集字聖教序(大唐三蔵聖教序碑)

 太宗の聖教序と高宗の記とを刻した褚遂良の《雁塔聖教序》に、太宗の『答勅』、高宗の『牋答』とを添え、さらに『般若波羅密多心経』をも刻したのが、この碑です。
 文字は、弘福寺(神龍元年(705) に興福寺と改名)の僧懐仁が、当時最も流行した東晋の王羲之の書を集字して刻しました。懐仁は、宮中に蔵せられている王羲之の筆跡から一字一字を集め、無い字は偏旁を組み合わせてつくりあげました。このことから、この碑は集字碑の先駆とされています。また、貞観時代の宮中の王書のコレクションの豊富さを考えさせられ、その意味からも貴重な資料といえます。
 ただ問題なのは、序や記を賜った貞観22年(648)から、実に25年後の咸亨3年(672)12月8日に建てられている点です。一説では「現存の碑は原石ではない」とも言われています。この碑を見ると、碑陰には何も刻されていません。聖教序は他に《雁塔聖教序》(永徽4年 653)や《同州聖教序》・《聖教序并記》(顕慶2年 657)などがあることからしても、疑問が残ります。

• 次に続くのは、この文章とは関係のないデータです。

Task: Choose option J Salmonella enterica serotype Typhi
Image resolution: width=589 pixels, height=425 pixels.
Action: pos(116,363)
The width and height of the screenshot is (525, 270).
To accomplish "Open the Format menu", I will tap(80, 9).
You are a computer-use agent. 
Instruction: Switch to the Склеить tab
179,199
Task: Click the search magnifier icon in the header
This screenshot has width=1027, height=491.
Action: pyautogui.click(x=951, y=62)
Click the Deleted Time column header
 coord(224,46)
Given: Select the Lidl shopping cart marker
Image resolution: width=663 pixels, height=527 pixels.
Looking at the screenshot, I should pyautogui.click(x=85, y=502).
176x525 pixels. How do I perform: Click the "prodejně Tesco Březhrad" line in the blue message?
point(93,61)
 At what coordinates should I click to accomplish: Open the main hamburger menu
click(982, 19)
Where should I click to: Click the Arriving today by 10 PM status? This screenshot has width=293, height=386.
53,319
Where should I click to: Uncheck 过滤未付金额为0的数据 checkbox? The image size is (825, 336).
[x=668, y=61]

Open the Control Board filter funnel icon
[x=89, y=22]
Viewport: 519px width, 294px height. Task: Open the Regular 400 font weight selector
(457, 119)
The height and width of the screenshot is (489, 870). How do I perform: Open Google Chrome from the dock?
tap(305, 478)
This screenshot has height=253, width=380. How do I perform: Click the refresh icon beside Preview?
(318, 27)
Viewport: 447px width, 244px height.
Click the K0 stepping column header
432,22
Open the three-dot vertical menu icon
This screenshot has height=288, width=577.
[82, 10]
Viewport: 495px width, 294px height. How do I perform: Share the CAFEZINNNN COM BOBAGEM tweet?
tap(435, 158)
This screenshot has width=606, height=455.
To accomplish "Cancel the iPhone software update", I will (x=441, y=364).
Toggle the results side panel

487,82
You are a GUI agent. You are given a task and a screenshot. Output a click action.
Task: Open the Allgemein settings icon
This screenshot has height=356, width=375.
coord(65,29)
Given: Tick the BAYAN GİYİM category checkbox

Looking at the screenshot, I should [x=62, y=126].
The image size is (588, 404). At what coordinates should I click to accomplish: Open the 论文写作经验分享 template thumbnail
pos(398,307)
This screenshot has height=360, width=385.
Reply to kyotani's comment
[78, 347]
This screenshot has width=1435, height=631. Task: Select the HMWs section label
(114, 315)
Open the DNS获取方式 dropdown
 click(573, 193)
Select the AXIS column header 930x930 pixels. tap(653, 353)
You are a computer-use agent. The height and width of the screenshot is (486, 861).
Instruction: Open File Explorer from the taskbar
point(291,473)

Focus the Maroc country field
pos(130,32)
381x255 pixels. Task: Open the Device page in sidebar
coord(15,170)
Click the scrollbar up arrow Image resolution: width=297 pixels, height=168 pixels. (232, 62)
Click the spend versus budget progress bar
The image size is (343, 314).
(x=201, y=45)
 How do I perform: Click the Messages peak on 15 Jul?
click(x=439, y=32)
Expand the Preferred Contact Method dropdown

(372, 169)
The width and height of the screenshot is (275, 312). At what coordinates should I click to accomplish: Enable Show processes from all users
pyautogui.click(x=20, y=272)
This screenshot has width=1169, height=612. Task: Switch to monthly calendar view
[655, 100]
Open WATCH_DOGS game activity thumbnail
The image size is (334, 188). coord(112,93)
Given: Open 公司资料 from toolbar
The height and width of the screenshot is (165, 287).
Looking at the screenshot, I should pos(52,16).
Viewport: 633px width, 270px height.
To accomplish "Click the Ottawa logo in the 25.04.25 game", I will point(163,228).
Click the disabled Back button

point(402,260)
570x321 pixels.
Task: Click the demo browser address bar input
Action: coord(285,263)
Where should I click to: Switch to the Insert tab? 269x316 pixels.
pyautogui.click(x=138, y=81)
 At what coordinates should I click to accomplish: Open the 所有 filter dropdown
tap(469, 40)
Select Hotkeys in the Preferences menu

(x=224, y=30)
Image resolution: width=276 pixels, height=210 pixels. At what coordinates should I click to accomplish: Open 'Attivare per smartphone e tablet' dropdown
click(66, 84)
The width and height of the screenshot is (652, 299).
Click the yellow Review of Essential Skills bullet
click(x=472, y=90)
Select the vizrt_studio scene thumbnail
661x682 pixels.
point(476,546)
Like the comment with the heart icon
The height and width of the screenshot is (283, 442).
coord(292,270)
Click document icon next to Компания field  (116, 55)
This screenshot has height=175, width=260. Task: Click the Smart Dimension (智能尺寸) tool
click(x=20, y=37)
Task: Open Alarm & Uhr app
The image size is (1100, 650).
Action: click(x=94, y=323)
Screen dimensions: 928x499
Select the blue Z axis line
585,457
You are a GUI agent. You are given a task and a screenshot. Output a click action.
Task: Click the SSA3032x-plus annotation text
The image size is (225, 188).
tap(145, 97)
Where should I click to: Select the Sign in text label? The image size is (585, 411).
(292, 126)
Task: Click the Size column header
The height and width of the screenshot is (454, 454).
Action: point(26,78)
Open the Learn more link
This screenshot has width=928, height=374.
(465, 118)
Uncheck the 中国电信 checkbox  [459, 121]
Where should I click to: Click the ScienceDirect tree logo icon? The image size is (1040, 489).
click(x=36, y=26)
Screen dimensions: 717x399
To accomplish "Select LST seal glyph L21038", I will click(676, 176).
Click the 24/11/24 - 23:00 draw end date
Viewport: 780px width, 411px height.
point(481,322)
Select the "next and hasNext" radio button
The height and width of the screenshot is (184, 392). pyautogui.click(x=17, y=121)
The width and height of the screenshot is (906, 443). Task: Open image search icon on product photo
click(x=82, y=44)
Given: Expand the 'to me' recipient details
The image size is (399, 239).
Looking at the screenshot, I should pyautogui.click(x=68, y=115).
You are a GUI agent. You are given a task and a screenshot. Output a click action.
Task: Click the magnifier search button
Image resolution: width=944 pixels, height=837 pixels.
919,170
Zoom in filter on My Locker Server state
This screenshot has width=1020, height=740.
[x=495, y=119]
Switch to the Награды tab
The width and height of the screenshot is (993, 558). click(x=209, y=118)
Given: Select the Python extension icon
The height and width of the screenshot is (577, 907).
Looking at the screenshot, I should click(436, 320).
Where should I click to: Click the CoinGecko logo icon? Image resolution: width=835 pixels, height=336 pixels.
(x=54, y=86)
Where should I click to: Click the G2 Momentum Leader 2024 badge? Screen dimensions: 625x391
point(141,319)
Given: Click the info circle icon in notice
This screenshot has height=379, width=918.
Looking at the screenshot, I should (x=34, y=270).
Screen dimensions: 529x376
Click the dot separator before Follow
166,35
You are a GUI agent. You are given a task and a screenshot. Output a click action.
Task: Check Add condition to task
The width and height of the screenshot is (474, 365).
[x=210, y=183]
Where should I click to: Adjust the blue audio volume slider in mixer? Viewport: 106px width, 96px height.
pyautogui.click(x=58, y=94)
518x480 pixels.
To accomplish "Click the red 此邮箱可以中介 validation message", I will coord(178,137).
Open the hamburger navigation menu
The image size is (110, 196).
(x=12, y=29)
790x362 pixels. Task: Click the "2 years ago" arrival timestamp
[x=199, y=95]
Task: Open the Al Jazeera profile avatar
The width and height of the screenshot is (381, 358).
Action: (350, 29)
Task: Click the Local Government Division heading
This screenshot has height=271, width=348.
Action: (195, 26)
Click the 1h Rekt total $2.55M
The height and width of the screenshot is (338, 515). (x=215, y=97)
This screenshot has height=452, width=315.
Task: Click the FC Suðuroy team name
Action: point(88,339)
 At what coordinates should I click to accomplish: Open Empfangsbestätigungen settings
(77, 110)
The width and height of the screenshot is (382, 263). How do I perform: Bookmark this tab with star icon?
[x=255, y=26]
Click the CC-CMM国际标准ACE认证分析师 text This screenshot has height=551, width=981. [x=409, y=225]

 字体は行書を主としていますが、集字のためか、時には楷書も交じり、草書も多少含まれています。線の太さも、太いもの、細いものがあり、文字の大小も不揃いです。筆勢も、速く鋭いもの、穏やかで温雅なものがあって、必ずしも統一されたものがあるとは言えません。しかし、行間の取り方、全体の章法によって、おおむね一気呵成になされたように見えます。
 鐫刻したのは朱靜藏で、その刻し方を見ると、鋭利な刃物で一点一画を一挙に削り取るように刻されています。1300年の時を越え、当時そのままに保存されています。
 そうした絶技も手伝ってか、王書の風神をよく伝えるものとして、歴代の讃歎を受け、法書第一の石刻とされています。